On the Road – Exam Tips for Teens

Last week, Active Language went ON THE ROAD and took a trip down to Algeciras. We spent the morning with a fabulous bunch of local teachers, all motivated to share ideas and enhance their teaching.

In this session, we looked at a few ideas to use in your B1 PET preparation classes, particularly with the changes to the exam this year. Being able to make use of materials you already have is important, as we may have to wait a while for new exam preparation books to become available. To start the session, we looked at how you can tweak an old Writing Part 1 to create a short text similar to those used in the new Reading Part 6. Additionally, with a bit of extra work, you can use the old Reading Parts 3 or 4 to make a gapped reading text. This activity is new to the PET exam this year and we also mentioned during the session that we’ll need to adapt the study skills we teach our students in order to better prepare them for the exam.

Teachers in a training session

For those of you who have seen me speak before, you know I love guided visualisations and hopefully the two we did during the session have given you ideas for similar activities you can do with your own groups. They’re great for practising the picture description and we also saw in the session how you can use one to get student-generated ideas for the discussion phase of the speaking exam. Using them as a starting point for creative writing can also help provide some scaffolding for your students, but do remember to train your students carefully if they’re going to use the short story as an option for the exam. I can’t stress enough the importance of planning well before starting and using timelines to help them cope with the narrative structure.

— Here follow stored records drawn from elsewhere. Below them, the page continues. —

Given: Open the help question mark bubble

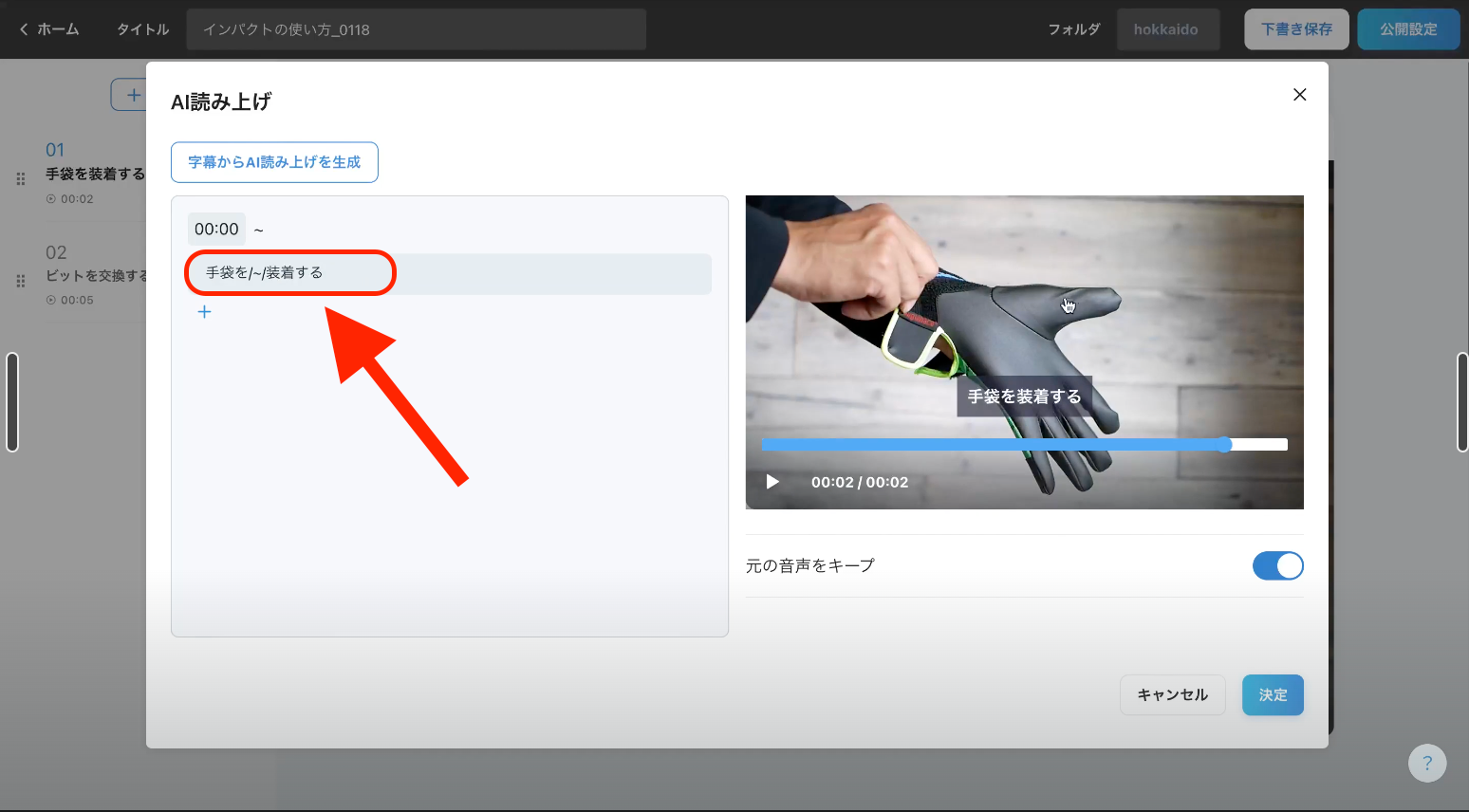Looking at the screenshot, I should 1427,763.
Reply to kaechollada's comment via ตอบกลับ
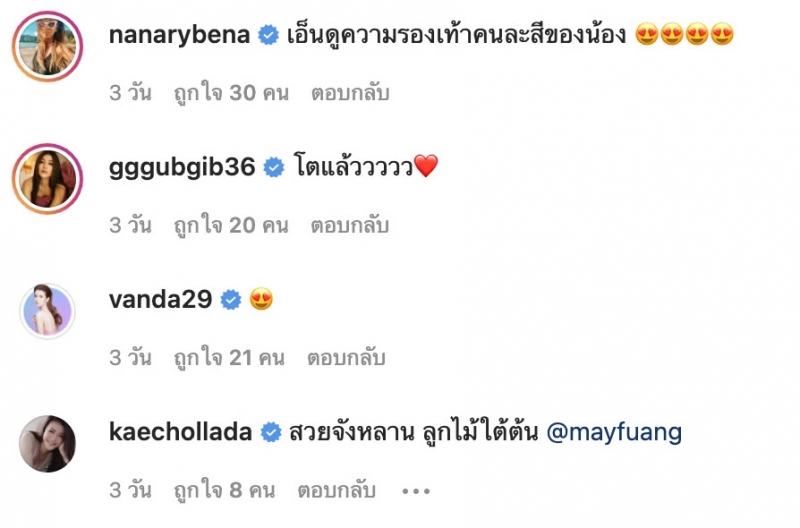The image size is (800, 528). click(x=337, y=491)
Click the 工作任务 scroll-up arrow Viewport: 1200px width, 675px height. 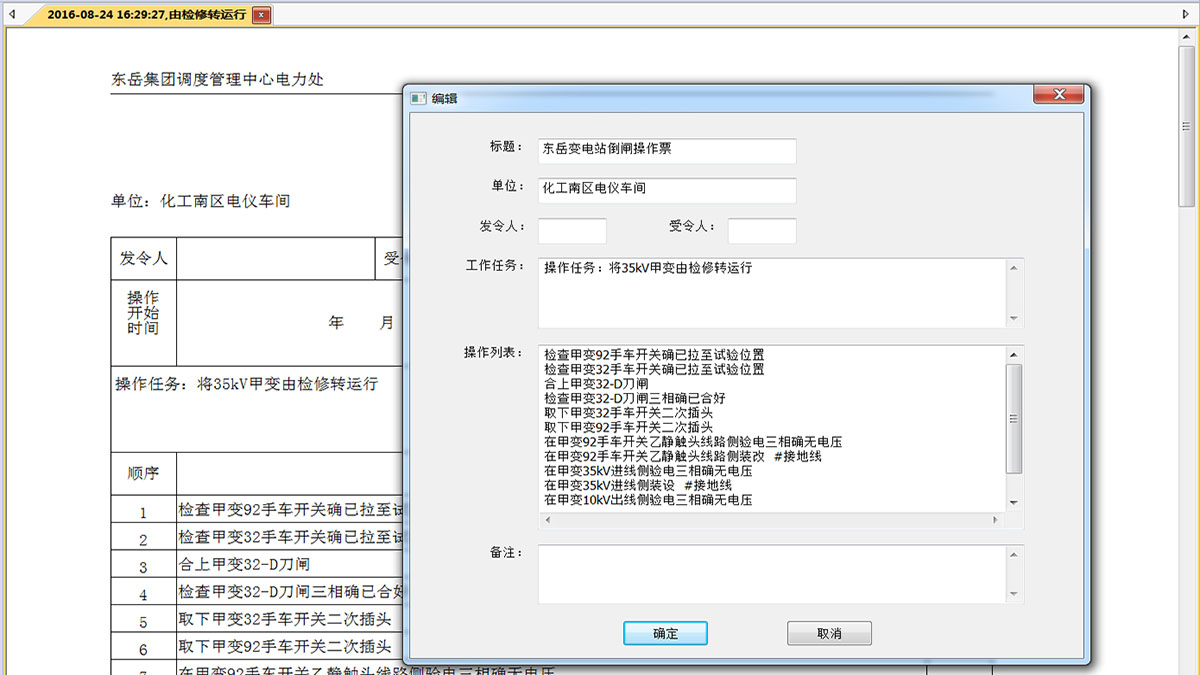[1014, 268]

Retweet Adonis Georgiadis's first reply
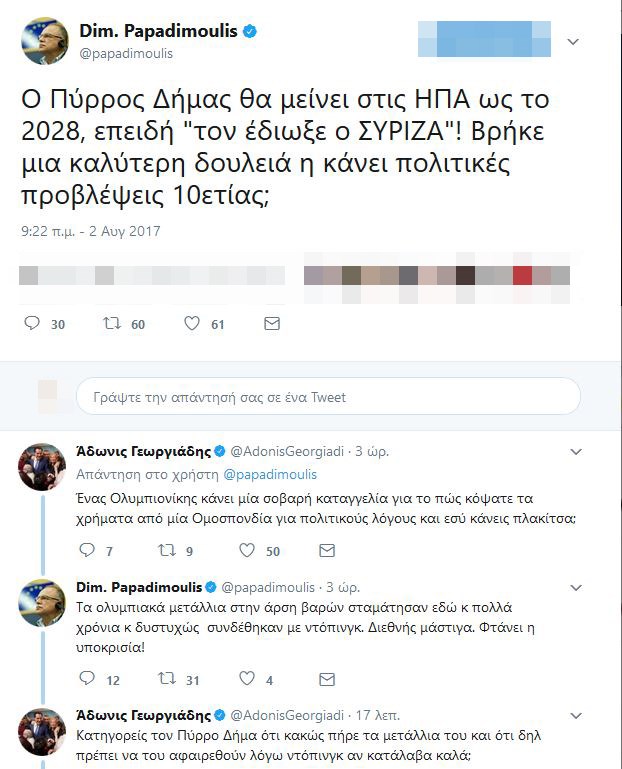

To round off the session, we briefly explored a couple of ways we can do fun activities with educational value. Given the various stresses our adolescents are under, it’s nice to be able to do some activities with an element of competitiveness and fun. However, I do think it’s essential that these are providing meaningful practice of language or exam skills so that our students can make the most of their time in the classroom. Doing Jeopardy-style games, you can practise different language points as well as parts of the exams; for the snowball fight, they get a brief 10-second of play, but the rest of the time, they’re practising questions for the different topics of the exam.

I can’t wait to see what other ideas people share – the ideas I showed you in the session certainly weren’t original, and all came from observing other teachers or attending conferences!